[Input data Boundary: Start]

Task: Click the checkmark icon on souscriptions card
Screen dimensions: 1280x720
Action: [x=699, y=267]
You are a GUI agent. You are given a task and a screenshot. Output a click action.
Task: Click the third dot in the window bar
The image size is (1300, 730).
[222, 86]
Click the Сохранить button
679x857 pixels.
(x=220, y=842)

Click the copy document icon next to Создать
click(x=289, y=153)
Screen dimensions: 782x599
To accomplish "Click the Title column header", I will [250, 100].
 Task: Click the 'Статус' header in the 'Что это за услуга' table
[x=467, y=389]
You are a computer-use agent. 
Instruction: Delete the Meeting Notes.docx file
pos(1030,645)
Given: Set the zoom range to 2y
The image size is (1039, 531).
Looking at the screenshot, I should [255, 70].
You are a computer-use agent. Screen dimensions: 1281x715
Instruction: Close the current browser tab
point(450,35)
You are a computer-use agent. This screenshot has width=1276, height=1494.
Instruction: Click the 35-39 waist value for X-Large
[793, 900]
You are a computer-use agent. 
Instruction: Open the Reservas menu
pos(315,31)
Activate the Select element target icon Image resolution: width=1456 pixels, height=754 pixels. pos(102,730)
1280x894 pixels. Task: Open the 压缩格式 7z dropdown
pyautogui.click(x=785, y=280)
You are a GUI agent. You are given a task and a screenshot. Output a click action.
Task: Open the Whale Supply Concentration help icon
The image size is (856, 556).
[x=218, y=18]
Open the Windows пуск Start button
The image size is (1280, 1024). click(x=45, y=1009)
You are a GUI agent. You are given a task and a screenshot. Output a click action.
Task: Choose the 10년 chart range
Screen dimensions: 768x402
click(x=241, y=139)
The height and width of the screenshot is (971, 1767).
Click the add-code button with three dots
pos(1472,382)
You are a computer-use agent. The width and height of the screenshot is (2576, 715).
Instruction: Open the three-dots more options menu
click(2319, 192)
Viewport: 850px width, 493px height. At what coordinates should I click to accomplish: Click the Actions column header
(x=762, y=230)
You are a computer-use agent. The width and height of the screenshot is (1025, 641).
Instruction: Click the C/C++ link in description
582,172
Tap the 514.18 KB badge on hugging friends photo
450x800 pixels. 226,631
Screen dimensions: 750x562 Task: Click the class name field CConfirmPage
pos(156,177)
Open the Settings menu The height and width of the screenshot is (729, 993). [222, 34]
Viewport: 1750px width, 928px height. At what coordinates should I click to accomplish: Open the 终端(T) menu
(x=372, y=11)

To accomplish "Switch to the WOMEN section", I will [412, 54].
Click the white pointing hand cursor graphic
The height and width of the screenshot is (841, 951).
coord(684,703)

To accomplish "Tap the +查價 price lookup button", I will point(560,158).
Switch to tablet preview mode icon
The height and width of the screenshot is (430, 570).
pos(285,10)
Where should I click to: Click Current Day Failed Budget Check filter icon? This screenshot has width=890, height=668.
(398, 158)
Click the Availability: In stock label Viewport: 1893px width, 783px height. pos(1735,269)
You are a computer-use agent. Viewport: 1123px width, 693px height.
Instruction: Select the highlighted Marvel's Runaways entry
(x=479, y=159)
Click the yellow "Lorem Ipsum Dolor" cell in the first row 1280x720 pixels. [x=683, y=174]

[Input data Boundary: End]

» About this exercise:
Retrieve every line above holding the word "agent".

» Your response:
You are a GUI agent. You are given a task and a screenshot. Output a click action.
You are a computer-use agent. 
You are a computer-use agent. Screen dimensions: 1281x715
You are a computer-use agent. This screenshot has width=1276, height=1494.
You are a computer-use agent. 
You are a GUI agent. You are given a task and a screenshot. Output a click action.
You are a GUI agent. You are given a task and a screenshot. Output a click action.
You are a computer-use agent. The width and height of the screenshot is (2576, 715).
You are a computer-use agent. The width and height of the screenshot is (1025, 641).
You are a computer-use agent. Viewport: 1123px width, 693px height.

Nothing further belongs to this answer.